Но Мысловский покраснел, словно его застали, когда он делал что-то недостойное, и тяжело вздохнул:
– Нет, друг мой, не стоит поздравлять. Это награда тягостна для меня… Но что тут поделаешь? Я же не могу… я же не могу всегда и от всего отказываться!
Он поспешил уйти. Николай забрался на табуретку – только так можно было выглянуть в окошко. При свете заходящего солнца воды Невы казались расплавленным металлом. Город отсвечивал вдали розовым, черным и золотом, блестками оконных стекол, куполами, шпилями и крестами соборов… От причала крепости отошло суденышко, на корме стоял отец Петр Мысловский – простоволосый, с развевающейся по ветру бородой. Его четко вырисовывавшийся на фоне воспламененной закатом воды силуэт казался твердым, словно панцирь жука-скарабея. Священник поднял руку и благословил тюрьму. «Вот и еще один день заканчивается, – подумал Озарёв. – Радоваться этому или сожалеть о нем?» Он до сих пор не знал, передал ли Розников его записку Софи. Надеясь таким путем придать смысл своему существованию, он принялся упрямо повторять себе, что отец Петр Мысловский прав, что жена скоро навестит его, что она теперь станет приходить часто…
Небо нахмурилось. С островов потянуло ароматом акаций. Там – в садах – наверное, садятся ужинать, и дамы вышитыми платочками отгоняют комаров…
Когда вышла луна, она залила серебряным светом всю камеру, черная тень решетки нарисовалась на белой стене.
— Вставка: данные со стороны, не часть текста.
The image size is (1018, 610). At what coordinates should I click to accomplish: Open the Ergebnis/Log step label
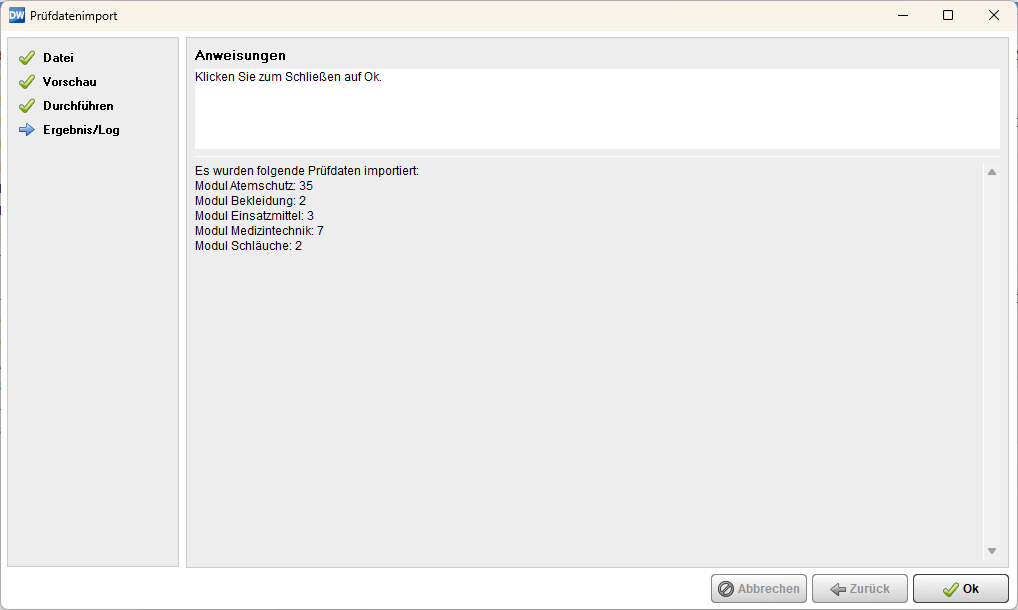(81, 130)
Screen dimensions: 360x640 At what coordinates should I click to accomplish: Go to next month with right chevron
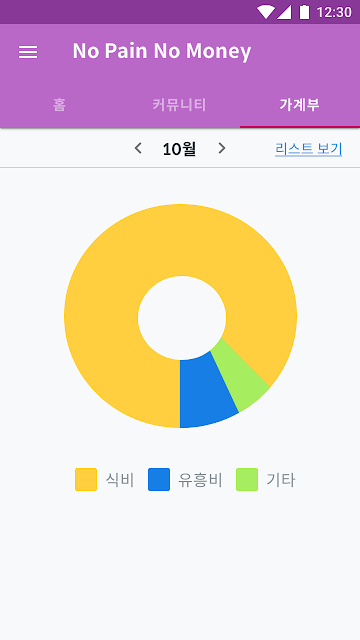(x=222, y=148)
* * *К счастью, сведения, полученные от священника, и впрямь оказались верными. В середине сентября Николая вывели из камеры и привели под конвоем в комендантский дом, где его ожидала Софи. Под внимательным взглядом генерала Сукина они обнялись, что-то лепеча и плача от радости. Когда первое волнение немного улеглось, Николай тихо спросил:
– Розников передал тебе мою записку?
– Да, – улыбнулась она. – Ну, и как ты мог мне посоветовать вернуться во Францию?
– Но послушай, Софи, это ведь единственное разумное решение. Что тебе делать в Санкт-Петербурге, когда меня отправят на каторгу?
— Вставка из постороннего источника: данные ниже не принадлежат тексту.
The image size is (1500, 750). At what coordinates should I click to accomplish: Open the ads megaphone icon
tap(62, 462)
– А я и не намерена оставаться в Санкт-Петербурге!
– Как это? А куда ты собираешься уехать? В Каштановку? Чтобы жить там вместе с моим отцом?.. Я не хочу этого! Ни за что на свете не хочу!
Она опять улыбнулась – совсем безмятежно – и шепнула:
– Я последую за тобой в Сибирь!
Николай чуть отшатнулся:
– Ты сошла с ума! Это невозможно!
– Отчего невозможно? Княгиня Трубецкая уже на пути к мужу. Уже собираются в дорогу, вот-вот выедут Мария Волконская и Александрина Муравьева. И другие жены декабристов направили ходатайства о том, чтобы им выдали подорожную для следования в Иркутск. И я, со своей стороны, тоже успела кое-что предпринять…
Счастливый донельзя, едва не растаяв от счастья, он все-таки попытался возразить, урезонить:
– Но ты подумала о том, что у тебя там будет за существование? В этой дикой стране, в этой пустыне! Тебе же не разрешат поселиться поблизости от каторги! И не дадут права видеть меня тогда, когда тебе хочется!
– И все-таки я буду гораздо ближе к тебе, чем если останусь тут!
– Ты погубишь лучшие годы своей жизни! Ты станешь жалеть, что выбрала для себя это изгнание, это чудовищное изгнание – бесконечное, безнадежное!.. Софи, моя Софи, любимая моя! Я не могу принять от тебя такой жертвы!
– А я тебе говорю, что мне было бы куда тяжелей жить вдали от тебя, чем пойти за тобой в ад! – торопливо, задыхаясь, пробормотала она.
И, словно бы устыдившись такого признания, отвела взгляд. Николай прижал жену к груди, и ему показалось, что он растворился в ней навеки. Наказание стало для него наградой, отчаяние обернулось утешением. Эта минута весила больше, чем все воспоминания вместе взятые.